■ **Data provided**:
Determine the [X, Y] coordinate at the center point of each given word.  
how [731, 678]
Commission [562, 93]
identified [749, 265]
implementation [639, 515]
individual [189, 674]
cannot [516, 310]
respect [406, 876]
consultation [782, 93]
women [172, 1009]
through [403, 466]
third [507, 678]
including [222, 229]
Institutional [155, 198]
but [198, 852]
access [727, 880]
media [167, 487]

■ **Requirements**:
Reproduce the lines above verbatim, from the first one to the last.

■ **Written answer**:
Determine the [X, Y] coordinate at the center point of each given word.  
how [731, 678]
Commission [562, 93]
identified [749, 265]
implementation [639, 515]
individual [189, 674]
cannot [516, 310]
respect [406, 876]
consultation [782, 93]
women [172, 1009]
through [403, 466]
third [507, 678]
including [222, 229]
Institutional [155, 198]
but [198, 852]
access [727, 880]
media [167, 487]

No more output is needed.